[Selected excerpt]:
"""

Alzheimer's disease and other forms of dementia are debilitating disorders that affect a large number of the world population. And despite the Obama administration having pledged hundreds of millions of dollars to Alzheimer's research in recent years, not much progress has been made to halt the disease that is believed will affect nearly 16 million people by 2050.

Now, new research offers light onto how these degenerative diseases develop. Through the use of stem cells, Belgian researchers have produced a form of “dementia-in-a-dish” in the lab and managed to look more deeply into how the disorder develops and maims neurons in the brain.

Deriving skin cells from three patients, the researchers developed them into embryonic-like stem cells. These pluripotent stem cells are able to turn into any type of cell — which is quite useful in studying diseases. In this case, the researchers developed the stem cells into the kind of neurons that are most often affected by frontotemporal dementia (FTD), known as cortical neurons. FTD is a group of disorders caused by progressive cell degeneration in the frontal lobes of the brain (which are located behind your forehead), or the temporal lobes (which are located behind the ears), according to the Alzheimer’s Association. Through the damaging of neurons, people with FTD often begin gradually experiencing language or emotional disorders.

Published in the journal Stem Cell Reports, the study has potentially found a new treatment strategy for dementia-related diseases. “Use of induced pluripotent stem cell (iPSC) technology makes it possible to model dementias that affect people later in life,” Catherine Verfaillie of KU Leuven, senior author of the study, said in the press release.

Dementia is an umbrella term for various disorders associated with mental decline and aging, such as Alzheimer’s disease and vascular dementia. More than five million people in the U.S. are living with the disease, and about 500,000 people die per year due to Alzheimer’s disease. However, there is still no cure for dementias.

Induced pluripotent stem cell technology, known as iPSC for short, gives researchers a more effective view into how this disease (and plenty of others) develops and works. In this particular study, Verfaillie and her colleagues took induced pluripotent stem cells (iPSCs) from three different patients who carried a mutation in a gene called progranulin (GRN). This gene mutation is often linked to frontotemporal dementia. The iPSCs turned into cortical neurons, which were shown to be impaired from the mutation and thus related to frontotemporal dementia.

Previous studies have used the iPSC technique to study dementias and other neurological disorders. A University of Cambridge paper published in 2014 notes that despite some challenges with the iPSC technique, these studies “are encouraging for the utility of stem cell systems for both modeling and understanding the cell and molecular biology of dementia in human neuronal systems.”

"""

[Information given]:
"""

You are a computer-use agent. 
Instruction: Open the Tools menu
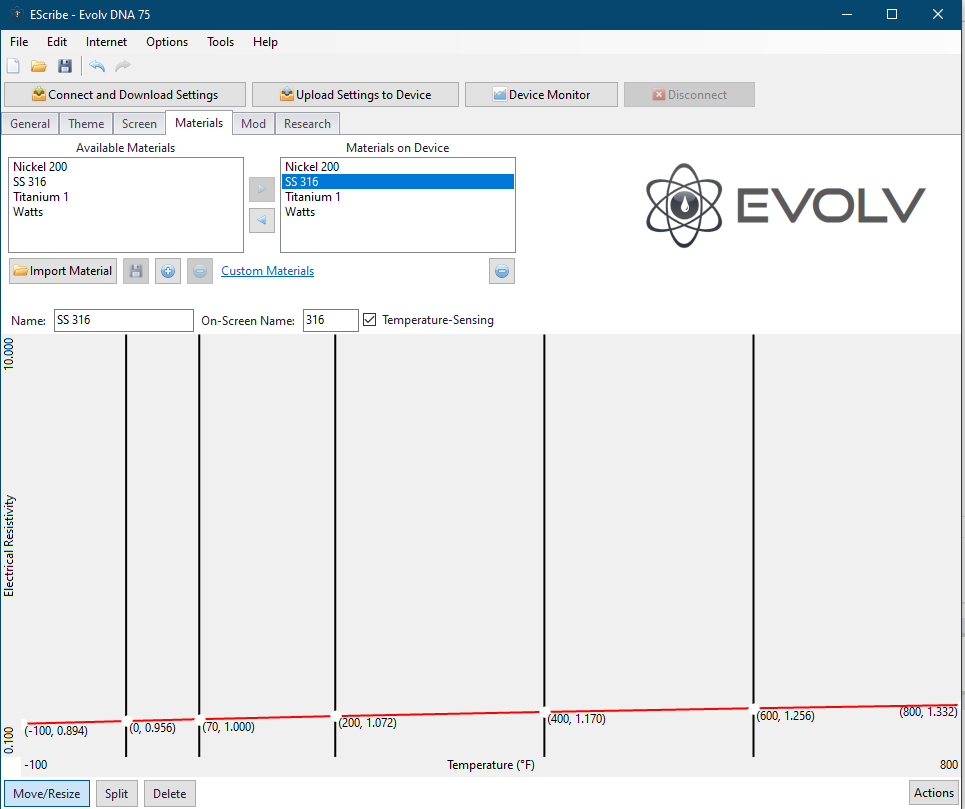220,42
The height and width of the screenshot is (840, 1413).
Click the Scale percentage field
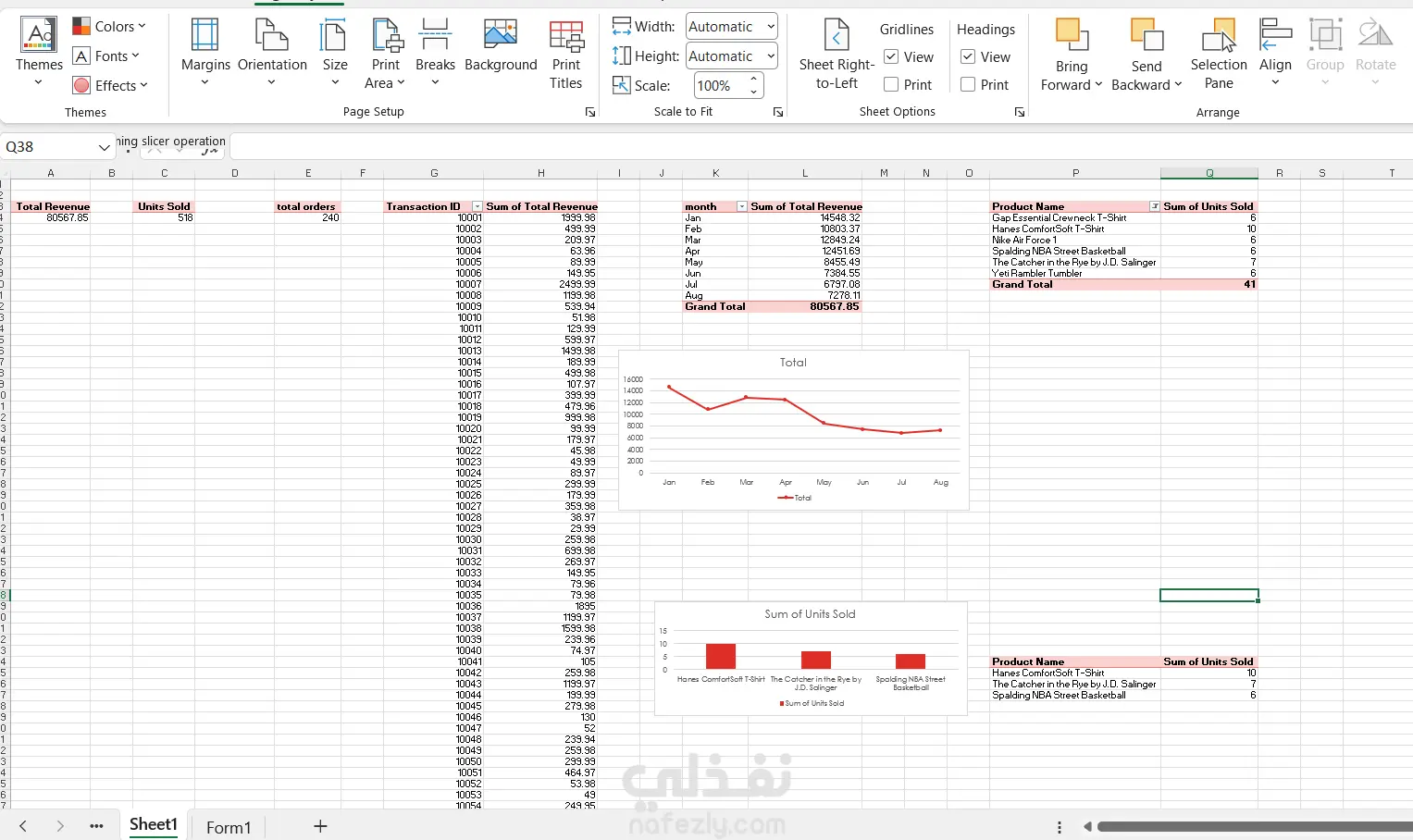click(x=720, y=86)
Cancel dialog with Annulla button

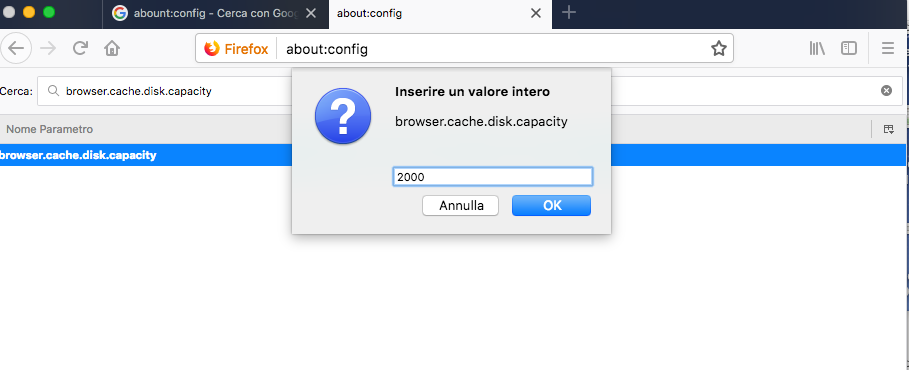(461, 205)

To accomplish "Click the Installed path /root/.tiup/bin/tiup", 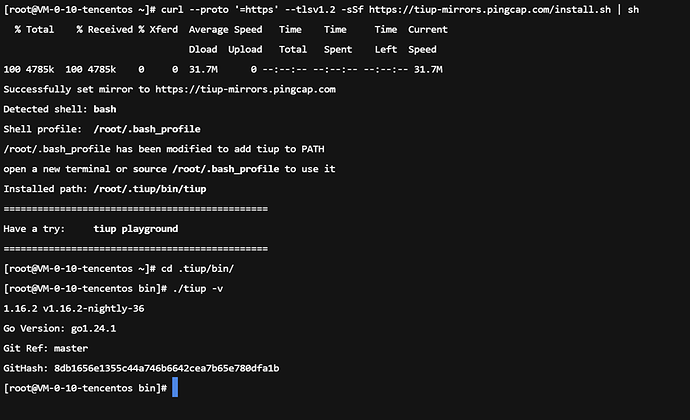I will [150, 189].
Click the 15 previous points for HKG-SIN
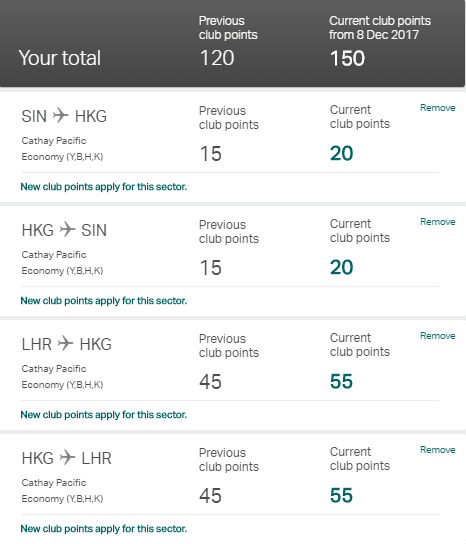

"""

[Exercise instructions]:
1 - Answer each question from the dementia research article:
(a) From how many patients were the skin cells taken?
(b) In which journal was the study published?
(c) In what year was the University of Cambridge paper published?
2 - List every specific form of dementia named in the dementia research article.
The lines that come after the dementia research article are separate material.

[Numbered responses]:
1 -
(a) Three
(b) Stem Cell Reports
(c) 2014

2 -
- Alzheimer's disease
- Frontotemporal dementia (FTD)
- Vascular dementia